*** Opening of Data shown ***

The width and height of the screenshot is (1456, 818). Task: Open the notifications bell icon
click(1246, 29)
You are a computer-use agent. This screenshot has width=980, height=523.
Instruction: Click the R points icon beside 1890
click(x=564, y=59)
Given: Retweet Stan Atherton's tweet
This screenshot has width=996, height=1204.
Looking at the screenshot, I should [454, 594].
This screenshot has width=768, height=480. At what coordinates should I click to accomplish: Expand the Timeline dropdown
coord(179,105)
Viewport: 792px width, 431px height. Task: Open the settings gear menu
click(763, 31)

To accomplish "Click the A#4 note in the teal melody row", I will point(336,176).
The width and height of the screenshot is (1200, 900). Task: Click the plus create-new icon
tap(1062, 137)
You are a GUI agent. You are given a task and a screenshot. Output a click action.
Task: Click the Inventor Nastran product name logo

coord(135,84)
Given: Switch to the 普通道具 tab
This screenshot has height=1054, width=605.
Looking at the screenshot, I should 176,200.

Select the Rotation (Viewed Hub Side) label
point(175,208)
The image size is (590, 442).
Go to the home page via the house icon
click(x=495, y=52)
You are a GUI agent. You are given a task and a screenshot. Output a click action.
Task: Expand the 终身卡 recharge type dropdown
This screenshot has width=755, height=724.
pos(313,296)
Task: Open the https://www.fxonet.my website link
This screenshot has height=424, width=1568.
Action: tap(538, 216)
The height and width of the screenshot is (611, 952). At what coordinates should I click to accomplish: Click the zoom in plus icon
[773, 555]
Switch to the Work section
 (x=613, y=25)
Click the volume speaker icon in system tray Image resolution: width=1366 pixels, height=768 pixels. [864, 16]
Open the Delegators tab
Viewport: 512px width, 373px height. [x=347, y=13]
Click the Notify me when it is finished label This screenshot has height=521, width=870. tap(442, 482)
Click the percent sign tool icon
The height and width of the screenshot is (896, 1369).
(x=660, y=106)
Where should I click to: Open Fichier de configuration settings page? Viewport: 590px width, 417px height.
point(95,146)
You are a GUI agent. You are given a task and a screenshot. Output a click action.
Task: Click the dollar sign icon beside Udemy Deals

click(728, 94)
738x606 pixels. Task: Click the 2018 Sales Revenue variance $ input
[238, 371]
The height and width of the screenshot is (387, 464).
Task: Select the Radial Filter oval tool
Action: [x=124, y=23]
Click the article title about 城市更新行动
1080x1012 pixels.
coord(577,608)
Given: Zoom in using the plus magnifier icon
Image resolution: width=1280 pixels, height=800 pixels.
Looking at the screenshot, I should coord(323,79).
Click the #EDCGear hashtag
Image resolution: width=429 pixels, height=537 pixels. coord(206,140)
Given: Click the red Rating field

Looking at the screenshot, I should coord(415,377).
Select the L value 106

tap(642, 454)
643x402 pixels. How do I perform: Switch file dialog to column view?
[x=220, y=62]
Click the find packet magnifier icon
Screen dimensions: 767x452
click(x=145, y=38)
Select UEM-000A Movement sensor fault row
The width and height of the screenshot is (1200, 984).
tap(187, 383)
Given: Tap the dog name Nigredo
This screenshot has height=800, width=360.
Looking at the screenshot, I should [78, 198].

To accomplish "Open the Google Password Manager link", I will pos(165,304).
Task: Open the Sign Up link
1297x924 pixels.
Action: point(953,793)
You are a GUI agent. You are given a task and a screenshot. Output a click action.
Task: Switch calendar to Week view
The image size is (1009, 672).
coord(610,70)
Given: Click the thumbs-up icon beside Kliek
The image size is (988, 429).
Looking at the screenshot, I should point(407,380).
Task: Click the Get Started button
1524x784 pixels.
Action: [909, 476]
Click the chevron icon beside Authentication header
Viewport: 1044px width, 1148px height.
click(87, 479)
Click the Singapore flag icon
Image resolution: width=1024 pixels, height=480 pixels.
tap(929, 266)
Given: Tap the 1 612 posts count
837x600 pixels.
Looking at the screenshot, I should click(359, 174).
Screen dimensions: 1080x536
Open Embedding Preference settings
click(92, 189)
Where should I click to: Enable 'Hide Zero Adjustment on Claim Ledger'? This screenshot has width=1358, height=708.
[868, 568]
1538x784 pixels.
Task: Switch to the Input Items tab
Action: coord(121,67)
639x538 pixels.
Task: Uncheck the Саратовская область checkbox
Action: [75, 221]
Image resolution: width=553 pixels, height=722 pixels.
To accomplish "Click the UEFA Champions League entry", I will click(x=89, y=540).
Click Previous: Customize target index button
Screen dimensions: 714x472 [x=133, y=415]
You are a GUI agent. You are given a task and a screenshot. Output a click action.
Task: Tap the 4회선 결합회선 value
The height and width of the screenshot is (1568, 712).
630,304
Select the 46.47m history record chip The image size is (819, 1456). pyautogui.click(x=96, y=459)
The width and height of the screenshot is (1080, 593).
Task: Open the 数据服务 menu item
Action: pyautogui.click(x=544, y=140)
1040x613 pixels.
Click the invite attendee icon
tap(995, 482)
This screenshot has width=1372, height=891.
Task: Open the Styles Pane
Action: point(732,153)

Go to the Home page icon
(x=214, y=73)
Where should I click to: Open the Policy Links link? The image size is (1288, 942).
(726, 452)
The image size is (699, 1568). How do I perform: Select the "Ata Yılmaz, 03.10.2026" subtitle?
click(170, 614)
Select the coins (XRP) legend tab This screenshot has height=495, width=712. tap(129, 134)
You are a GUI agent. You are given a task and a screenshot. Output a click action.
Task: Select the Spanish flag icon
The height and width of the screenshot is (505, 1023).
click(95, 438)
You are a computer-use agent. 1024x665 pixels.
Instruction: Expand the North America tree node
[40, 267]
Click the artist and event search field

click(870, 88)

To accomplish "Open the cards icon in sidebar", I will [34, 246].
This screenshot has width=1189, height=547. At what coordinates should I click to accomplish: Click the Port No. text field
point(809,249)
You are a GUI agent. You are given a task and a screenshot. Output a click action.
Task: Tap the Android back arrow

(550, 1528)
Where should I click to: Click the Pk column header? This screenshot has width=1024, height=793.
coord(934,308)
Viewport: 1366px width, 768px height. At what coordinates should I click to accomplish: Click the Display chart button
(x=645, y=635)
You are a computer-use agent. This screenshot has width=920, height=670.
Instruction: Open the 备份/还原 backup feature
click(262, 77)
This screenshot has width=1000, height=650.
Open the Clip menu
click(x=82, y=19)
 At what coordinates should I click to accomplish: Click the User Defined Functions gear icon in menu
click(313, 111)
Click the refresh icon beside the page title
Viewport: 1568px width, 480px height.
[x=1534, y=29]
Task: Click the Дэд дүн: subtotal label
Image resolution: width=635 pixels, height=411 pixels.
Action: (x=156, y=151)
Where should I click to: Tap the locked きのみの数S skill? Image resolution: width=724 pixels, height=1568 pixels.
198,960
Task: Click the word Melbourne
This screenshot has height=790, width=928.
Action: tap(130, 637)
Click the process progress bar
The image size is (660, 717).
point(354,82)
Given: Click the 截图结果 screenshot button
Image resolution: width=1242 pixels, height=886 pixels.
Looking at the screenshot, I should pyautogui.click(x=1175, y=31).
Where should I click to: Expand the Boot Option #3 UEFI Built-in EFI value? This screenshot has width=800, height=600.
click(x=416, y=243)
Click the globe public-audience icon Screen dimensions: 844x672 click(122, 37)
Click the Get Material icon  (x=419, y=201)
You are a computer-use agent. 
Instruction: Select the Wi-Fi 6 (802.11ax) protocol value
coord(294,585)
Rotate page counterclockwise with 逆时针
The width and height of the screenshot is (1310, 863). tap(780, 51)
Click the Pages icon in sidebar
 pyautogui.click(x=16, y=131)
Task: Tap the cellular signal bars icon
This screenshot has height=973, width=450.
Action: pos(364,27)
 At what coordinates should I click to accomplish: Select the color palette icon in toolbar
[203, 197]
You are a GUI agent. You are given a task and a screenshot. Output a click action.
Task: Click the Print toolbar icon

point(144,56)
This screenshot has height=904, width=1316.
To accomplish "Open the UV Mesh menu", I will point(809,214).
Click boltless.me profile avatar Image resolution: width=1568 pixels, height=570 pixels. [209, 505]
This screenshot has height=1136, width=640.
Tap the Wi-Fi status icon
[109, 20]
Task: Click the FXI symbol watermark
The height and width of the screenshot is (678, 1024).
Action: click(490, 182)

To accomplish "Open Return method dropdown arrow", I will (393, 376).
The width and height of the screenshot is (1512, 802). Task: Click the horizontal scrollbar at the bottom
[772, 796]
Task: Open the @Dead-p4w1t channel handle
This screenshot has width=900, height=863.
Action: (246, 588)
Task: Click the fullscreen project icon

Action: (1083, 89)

*** Close of Data shown ***

Output the lines of the records above exactly as they appear, from the line containing "The image size is (1009, 672)." through the line containing "Task: Tap the 4회선 결합회선 value".

The image size is (1009, 672).
coord(610,70)
Given: Click the thumbs-up icon beside Kliek
The image size is (988, 429).
Looking at the screenshot, I should point(407,380).
Task: Click the Get Started button
1524x784 pixels.
Action: [909, 476]
Click the chevron icon beside Authentication header
Viewport: 1044px width, 1148px height.
click(87, 479)
Click the Singapore flag icon
Image resolution: width=1024 pixels, height=480 pixels.
tap(929, 266)
Given: Tap the 1 612 posts count
837x600 pixels.
Looking at the screenshot, I should click(359, 174).
Screen dimensions: 1080x536
Open Embedding Preference settings
click(92, 189)
Where should I click to: Enable 'Hide Zero Adjustment on Claim Ledger'? This screenshot has width=1358, height=708.
[868, 568]
1538x784 pixels.
Task: Switch to the Input Items tab
Action: coord(121,67)
639x538 pixels.
Task: Uncheck the Саратовская область checkbox
Action: [75, 221]
Image resolution: width=553 pixels, height=722 pixels.
To accomplish "Click the UEFA Champions League entry", I will click(x=89, y=540).
Click Previous: Customize target index button
Screen dimensions: 714x472 [x=133, y=415]
You are a GUI agent. You are given a task and a screenshot. Output a click action.
Task: Tap the 4회선 결합회선 value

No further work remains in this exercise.